In rejecting Blanton's Batson claim on direct appeal, the CCA addressed a number of arguments regarding venire member Johnson. The CCA was not convinced by Blanton's arguments regarding the alleged disparate questioning of Johnson, or the supposedly similar non-black panelists whom the prosecution did not strike. The CCA determined that Johnson's questioning was sufficiently explained by suspect answers to earlier questions regarding the death penalty and questions regarding the State's burden of proof. The CCA also held that the eventual panel members who served on the jury were not similarly situated to Johnson because they gave different answers regarding premeditation. Blanton v. State, 2004 WL 3093219 at *10-11. Finally, the CCA recognized that “the fact that a prospective juror vacillates about her ability to choose the death penalty, despite personal beliefs, is a valid and neutral reason to strike that person.” Id. at *11. Because these arguments were found insufficient by the CCA in the first instance, Blanton's challenge is a limited one: his claim is that the addition of the jury shuffle argument would have a reasonable probability of tipping the scales in his favor on direct appeal. We note that in federal habeas, Blanton must go even further to show that the state habeas court was unreasonable in reaching a contrary conclusion.FN8

FN8. The district court was not as convinced that Johnson's disparate questioning was justified. See Blanton v. Quarterman, 489 F.Supp.2d at 703-04 & n. 133. The district court also questioned the CCA's casting Johnson as a “vacillating juror.” Id. at 713. We believe that the CCA's conclusions regarding Johnson's ambivalence towards the death penalty and her confusion regarding the State's burden of proof are supported by the voir dire record. However, we also feel it important to avoid too much second guessing of the conclusions already reached by the CCA. Such second guessing leads us into an actual Batson analysis, rather than analysis of the Strickland claim that is properly before us. Because Blanton has not raised a Batson claim in federal habeas, we focus instead on the arguments of which the CCA was deprived based on his appellate counsel's representation and whether those new arguments create a reasonable probability of a different outcome on direct appeal.

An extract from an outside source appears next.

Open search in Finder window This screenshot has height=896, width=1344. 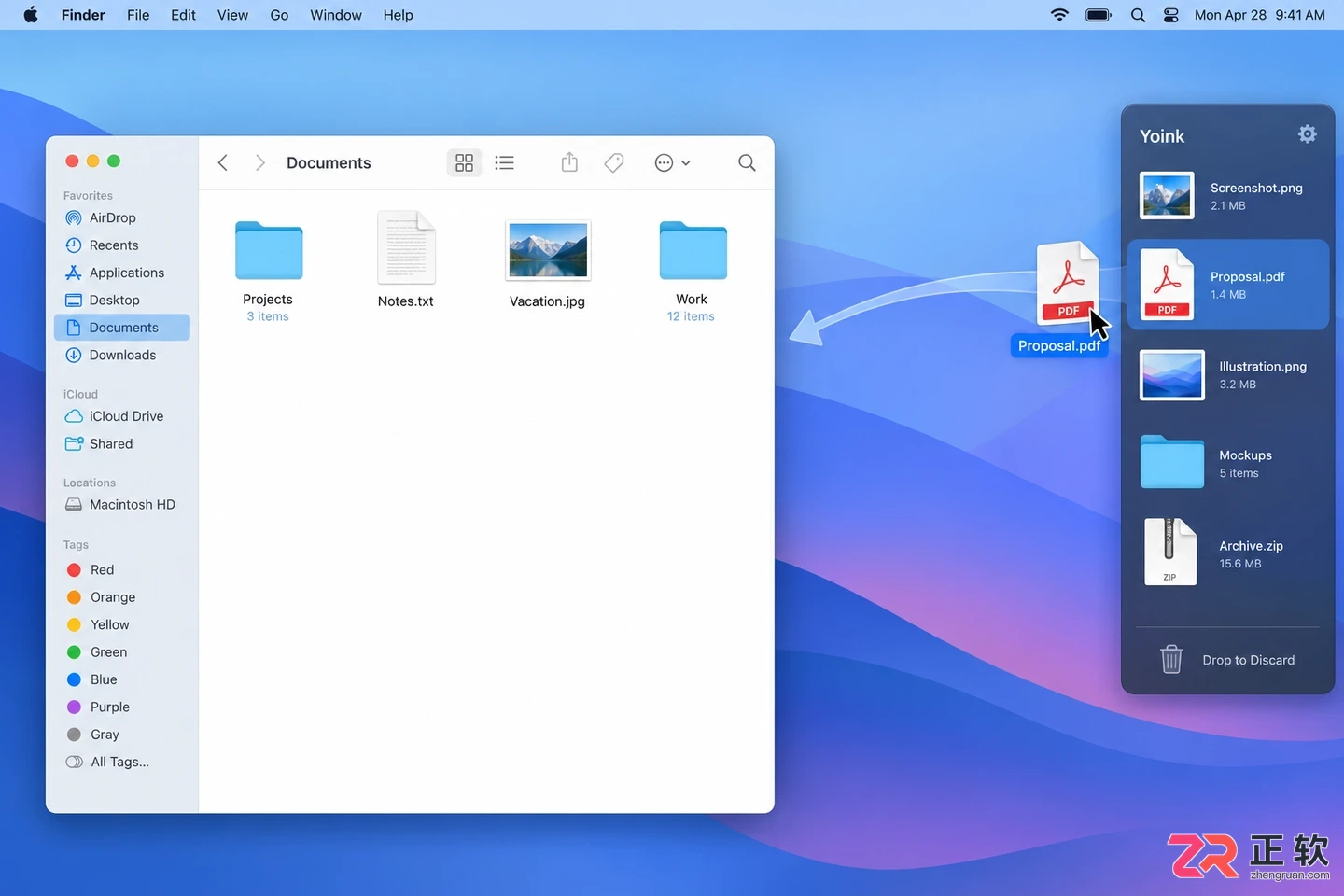[747, 162]
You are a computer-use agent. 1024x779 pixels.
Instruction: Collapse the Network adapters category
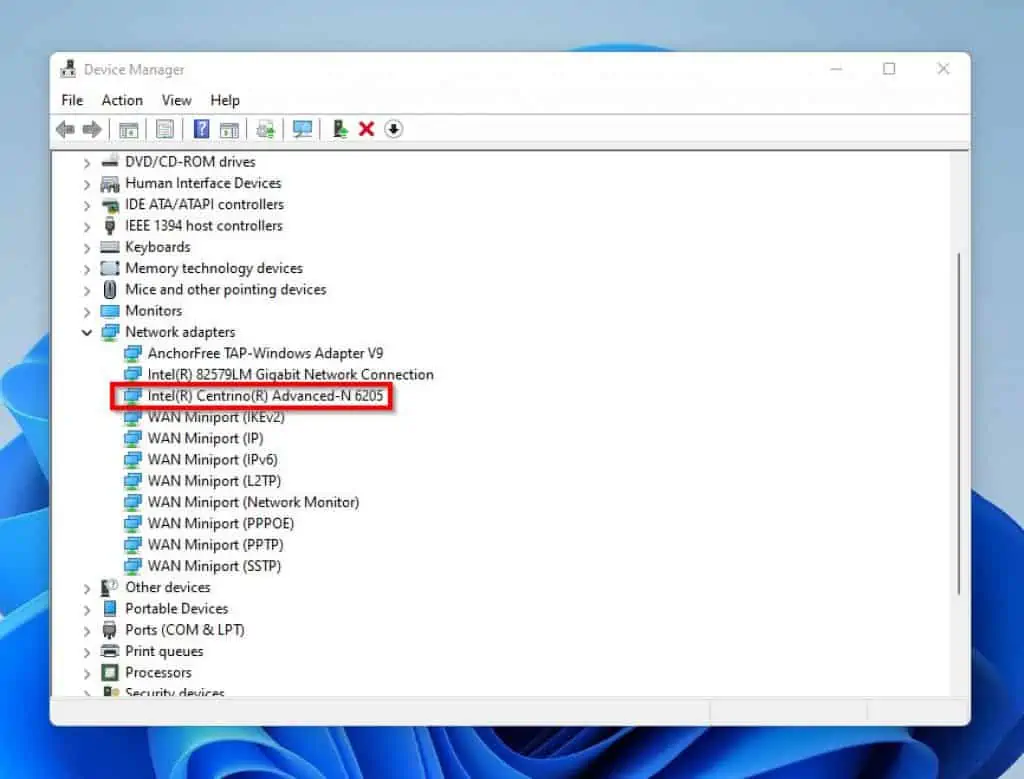pyautogui.click(x=87, y=332)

During the state habeas court's evidentiary hearing, Blanton's lead trial counsel and the lead prosecutor testified regarding the circumstances of the jury shuffle. Blanton presented the positions of the African-American venire members both before and after the allegedly discriminatory shuffle: three were positioned in the first twenty prior to the shuffle, after the shuffle the first African-American was at position 64. Based on the concentration of African-American panel members at the front, he argued there was a great likelihood that a shuffle would move them back in the order. The prosecutor testified that she requested the jury shuffle based not on race, but on the occupations of the venire members. The state habeas court accepted the prosecutor's race-neutral justification for the jury shuffle.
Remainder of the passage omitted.